Sinto que o mês presente me assassina
Sinto que o mês presente me assassina,
As aves atuais nasceram mudas
E o tempo na verdade tem domínio
sobre homens nus ao sul das luas curvas.
Sinto que o mês presente me assassina,
Corro despido atrás de um cristo preso,
Cavalheiro gentil que me abomina
E atrai-me ao despudor da luz esquerda
Ao beco de agonia onde me espreita
A morte espacial que me ilumina.
Sinto que o mês presente me assassina
E o temporal ladrão rouba-me as fêmeas
De apóstolos marujos que me arrastam
Ao longo da corrente onde blasfemas
Gaivotas provam peixes de milagre.
Sinto que o mês presente me assassina,
Há luto nas rosáceas desta aurora,
Há sinos de ironia em cada hora
(Na libra escorpiões pesam-me a sina)
Há panos de imprimir a dura face
À força de suor, de sangue e chaga.
Sinto que o mês presente me assassina,
Os derradeiros astros nascem tortos
E o tempo na verdade tem domínio
Sobre o morto que enterra os próprios mortos.

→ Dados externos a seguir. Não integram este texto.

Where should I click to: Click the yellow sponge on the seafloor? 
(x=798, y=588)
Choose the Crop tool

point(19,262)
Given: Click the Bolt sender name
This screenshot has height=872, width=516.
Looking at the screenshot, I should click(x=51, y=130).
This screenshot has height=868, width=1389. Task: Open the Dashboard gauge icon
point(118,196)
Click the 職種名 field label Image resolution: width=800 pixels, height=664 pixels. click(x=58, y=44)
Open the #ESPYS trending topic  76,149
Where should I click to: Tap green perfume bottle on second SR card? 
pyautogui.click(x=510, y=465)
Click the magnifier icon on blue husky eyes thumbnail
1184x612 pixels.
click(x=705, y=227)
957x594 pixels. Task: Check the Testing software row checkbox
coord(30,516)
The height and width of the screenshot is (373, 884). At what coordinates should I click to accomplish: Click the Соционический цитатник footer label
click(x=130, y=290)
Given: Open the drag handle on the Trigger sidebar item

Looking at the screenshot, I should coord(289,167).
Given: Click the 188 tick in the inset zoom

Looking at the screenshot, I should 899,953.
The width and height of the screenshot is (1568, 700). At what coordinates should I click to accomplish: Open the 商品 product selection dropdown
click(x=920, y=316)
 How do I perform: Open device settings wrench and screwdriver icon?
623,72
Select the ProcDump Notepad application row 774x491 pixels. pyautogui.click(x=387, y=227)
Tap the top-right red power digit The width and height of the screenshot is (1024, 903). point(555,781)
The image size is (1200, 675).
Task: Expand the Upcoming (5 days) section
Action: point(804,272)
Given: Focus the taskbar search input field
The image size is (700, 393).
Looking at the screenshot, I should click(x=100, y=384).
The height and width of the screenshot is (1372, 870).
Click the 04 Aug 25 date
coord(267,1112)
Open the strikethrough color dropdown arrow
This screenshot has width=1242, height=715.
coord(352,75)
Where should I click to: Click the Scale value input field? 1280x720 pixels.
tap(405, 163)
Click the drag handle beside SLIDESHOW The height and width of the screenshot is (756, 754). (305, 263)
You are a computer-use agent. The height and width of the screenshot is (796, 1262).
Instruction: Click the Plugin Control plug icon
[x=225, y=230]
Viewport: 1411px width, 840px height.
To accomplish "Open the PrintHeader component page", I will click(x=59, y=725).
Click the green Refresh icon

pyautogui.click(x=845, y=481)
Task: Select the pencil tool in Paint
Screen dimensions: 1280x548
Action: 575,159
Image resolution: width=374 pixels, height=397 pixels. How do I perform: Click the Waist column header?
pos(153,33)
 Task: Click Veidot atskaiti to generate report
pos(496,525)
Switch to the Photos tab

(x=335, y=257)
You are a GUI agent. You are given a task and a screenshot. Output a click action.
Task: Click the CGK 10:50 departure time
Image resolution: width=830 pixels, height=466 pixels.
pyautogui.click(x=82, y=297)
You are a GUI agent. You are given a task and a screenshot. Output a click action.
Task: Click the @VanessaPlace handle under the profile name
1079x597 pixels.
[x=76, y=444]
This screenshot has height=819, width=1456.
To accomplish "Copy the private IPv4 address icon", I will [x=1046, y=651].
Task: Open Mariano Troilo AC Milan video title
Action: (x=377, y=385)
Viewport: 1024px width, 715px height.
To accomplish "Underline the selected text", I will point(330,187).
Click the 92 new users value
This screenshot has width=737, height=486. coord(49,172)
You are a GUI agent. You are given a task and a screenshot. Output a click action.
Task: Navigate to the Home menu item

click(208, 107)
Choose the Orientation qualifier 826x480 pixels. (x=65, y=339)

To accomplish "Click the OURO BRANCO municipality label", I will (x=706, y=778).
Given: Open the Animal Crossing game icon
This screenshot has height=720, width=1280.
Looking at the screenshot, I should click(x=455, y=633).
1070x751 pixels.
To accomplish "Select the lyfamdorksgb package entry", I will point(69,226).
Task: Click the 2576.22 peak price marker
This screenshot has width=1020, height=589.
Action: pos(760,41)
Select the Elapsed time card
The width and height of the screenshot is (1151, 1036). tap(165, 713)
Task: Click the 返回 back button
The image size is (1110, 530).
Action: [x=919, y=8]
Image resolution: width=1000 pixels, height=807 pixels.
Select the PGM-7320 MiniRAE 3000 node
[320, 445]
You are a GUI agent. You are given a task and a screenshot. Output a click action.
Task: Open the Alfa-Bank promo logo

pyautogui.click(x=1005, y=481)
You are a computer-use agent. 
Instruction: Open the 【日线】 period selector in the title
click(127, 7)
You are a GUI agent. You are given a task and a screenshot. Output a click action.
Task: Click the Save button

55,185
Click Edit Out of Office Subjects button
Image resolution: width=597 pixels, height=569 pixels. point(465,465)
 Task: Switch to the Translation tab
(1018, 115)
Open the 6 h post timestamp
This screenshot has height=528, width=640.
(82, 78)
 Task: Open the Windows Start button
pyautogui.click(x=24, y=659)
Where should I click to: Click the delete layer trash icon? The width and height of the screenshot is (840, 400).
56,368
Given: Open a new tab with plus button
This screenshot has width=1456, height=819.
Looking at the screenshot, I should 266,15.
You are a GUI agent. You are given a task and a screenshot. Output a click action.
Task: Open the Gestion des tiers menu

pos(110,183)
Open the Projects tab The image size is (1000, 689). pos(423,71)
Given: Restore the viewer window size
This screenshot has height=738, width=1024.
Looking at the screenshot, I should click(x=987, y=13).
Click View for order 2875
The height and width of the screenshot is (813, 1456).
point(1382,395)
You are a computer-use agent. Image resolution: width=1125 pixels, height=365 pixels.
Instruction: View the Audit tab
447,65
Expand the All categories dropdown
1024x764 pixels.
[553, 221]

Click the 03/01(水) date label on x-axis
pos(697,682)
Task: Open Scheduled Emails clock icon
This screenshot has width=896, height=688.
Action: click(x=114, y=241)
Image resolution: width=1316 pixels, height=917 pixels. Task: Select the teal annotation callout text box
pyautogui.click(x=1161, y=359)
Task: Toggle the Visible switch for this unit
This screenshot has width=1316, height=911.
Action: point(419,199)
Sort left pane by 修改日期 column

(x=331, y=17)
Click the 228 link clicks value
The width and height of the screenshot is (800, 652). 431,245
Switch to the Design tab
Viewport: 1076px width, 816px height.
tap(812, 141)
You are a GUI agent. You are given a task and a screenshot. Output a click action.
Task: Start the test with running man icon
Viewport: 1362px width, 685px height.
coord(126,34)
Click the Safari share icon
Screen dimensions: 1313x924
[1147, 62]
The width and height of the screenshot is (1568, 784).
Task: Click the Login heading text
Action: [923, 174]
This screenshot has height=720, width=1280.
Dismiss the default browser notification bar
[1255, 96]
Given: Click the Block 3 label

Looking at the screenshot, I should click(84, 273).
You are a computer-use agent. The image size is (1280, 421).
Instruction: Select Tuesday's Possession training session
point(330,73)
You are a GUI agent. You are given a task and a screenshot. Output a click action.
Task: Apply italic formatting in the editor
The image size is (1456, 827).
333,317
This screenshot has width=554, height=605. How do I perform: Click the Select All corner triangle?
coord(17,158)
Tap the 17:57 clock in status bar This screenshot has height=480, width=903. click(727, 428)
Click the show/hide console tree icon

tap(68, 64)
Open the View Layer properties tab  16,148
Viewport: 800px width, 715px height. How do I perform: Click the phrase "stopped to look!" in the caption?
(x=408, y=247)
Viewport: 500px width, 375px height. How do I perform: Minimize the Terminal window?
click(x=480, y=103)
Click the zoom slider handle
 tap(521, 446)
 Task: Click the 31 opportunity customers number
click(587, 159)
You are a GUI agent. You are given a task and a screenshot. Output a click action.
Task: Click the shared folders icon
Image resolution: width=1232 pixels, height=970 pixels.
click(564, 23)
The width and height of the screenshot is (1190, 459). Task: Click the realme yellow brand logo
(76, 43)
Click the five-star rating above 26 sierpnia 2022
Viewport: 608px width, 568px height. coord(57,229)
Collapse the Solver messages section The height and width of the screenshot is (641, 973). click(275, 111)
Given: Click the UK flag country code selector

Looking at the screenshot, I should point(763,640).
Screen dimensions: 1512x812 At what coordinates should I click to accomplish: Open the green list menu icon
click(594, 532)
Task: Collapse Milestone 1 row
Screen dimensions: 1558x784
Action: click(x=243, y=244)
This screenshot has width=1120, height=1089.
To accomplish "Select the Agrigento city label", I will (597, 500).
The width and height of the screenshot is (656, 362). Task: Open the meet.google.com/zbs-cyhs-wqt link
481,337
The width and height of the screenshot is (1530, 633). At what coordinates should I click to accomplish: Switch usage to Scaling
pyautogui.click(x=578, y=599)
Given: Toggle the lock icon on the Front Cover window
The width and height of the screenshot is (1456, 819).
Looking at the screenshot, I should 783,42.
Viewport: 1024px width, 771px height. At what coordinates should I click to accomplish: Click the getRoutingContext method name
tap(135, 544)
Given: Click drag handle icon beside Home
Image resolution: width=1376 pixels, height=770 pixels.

O tempo na verdade tem domínio
Amen, amen vos digo, tem domínio
E ri do que desfere verbos, dardos
De falso eterno que retornam para
Assassinar-nos num mês assassino.
Mário Faustino nasceu em 1930
em Teresina e morreu em 1962,
vítima de acidente aéreo.
Jornalista, crítico literário e poeta,
Mário editou entre 1956 e 1959,
a página semanal Poesia-Experiência
no Suplemento Dominical
do Jornal do Brasil,
apresentando um panorama poético
que englobava tanto poetas clássicos
quanto poetas iniciantes,
e apresentava o melhor
da produção estrangeira do gênero.
"O Homem e Sua Hora" (Cia das Letras)
foi seu único livro publicado em vida.